UK Calls for Global Action to End Modern Slavery

UK Calls for Global Action to End Modern Slavery

Minister for Preventing Abuse, Exploitation and Crime shares lessons of UK leadership in tackling modern slavery with global representatives at the UN.

UK urges global action to end modern slavery

Minister for Preventing Abuse, Exploitation and Crime shares lessons of UK leadership in tackling modern slavery with global representatives at the UN.

Karen Bradley has used a speech at the United Nations to press global representatives for greater action to end modern slavery and free tens of millions of victims worldwide.

Since 2015, the United Kingdom has taken world-leading action through the Modern Slavery Act to ensure convicted slave traders can be imprisoned for life and to place a duty on large businesses to report on their global supply chains.

The UK government successfully campaigned to establish the first ever UN target for ending modern slavery, Sustainable Development Goal 8.7, which was adopted in 2015. It requires governments to take immediate and effective measures to eradicate forced labour, and end modern slavery and human trafficking by 2030.

In 2015, the UK also became the third country in the world to ratify the International Labour Organisation’s forced labour protocol which commits to end forced labour.

The Minister for Preventing Abuse, Exploitation and Crime last night (7 April) addressed a joint meeting in New York hosted by the United Nations and Santa Marta group, which brought together representatives from dozens of countries and charities to discuss actions to support that target.

Minister for Preventing Abuse, Exploitation and Crime Karen Bradley said:

We know that right now, across the world, there are tens of millions of our fellow human beings who are enslaved.

Our law enforcement agencies are increasing the number of perpetrators being brought to justice and starting to use the new powers they have been granted under the act. We are piloting further ways of protecting those who are most vulnerable to being drawn into slavery.

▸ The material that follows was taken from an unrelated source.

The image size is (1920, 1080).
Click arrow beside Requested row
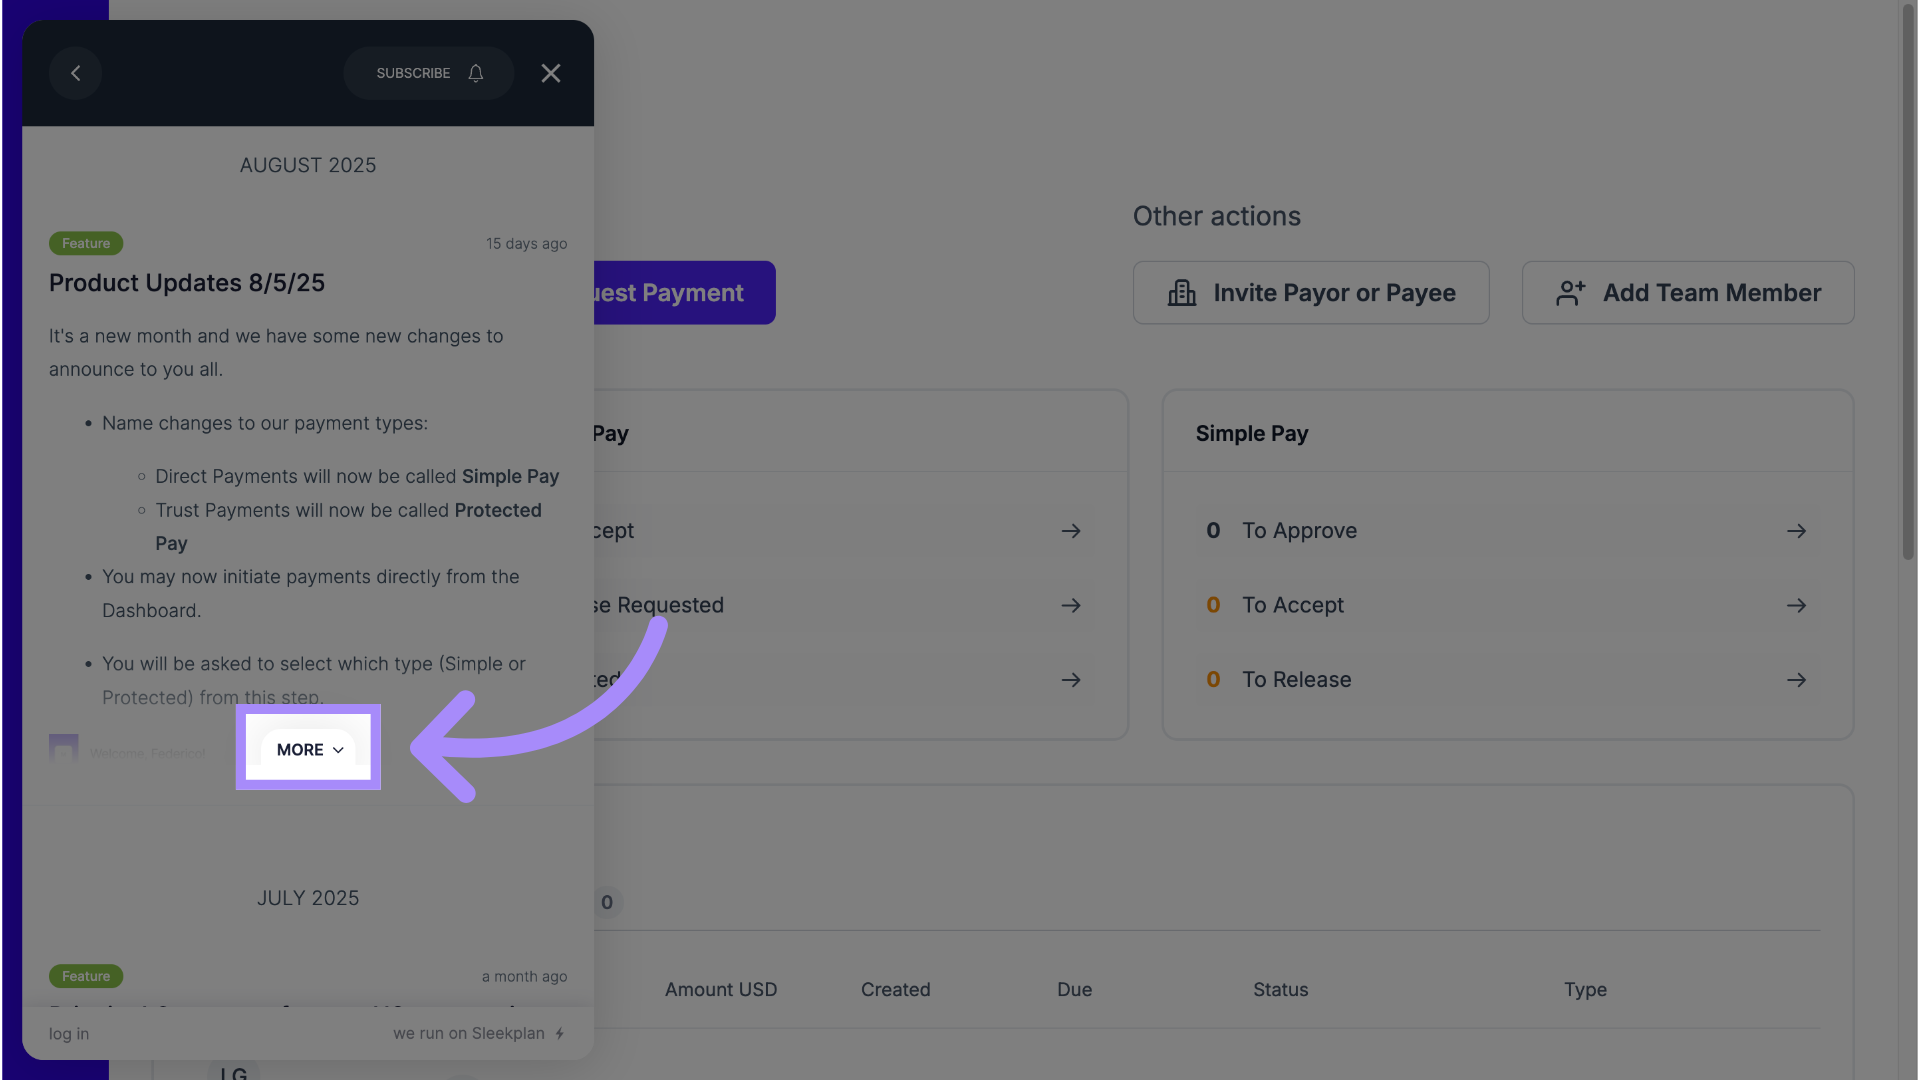click(1070, 606)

And we are trialling ways to improve our system for identifying and supporting victims, so that we can help those who ask for help to recover and thrive. In the UK, we are thinking about how we can do more. I encourage everyone in the room and other governments to do the same.

The government is investing £10.5 million in the Work in Freedom programme which helps to prevent women and girls in the domestic work and garment sectors in South Asia and the Middle East from being trafficked.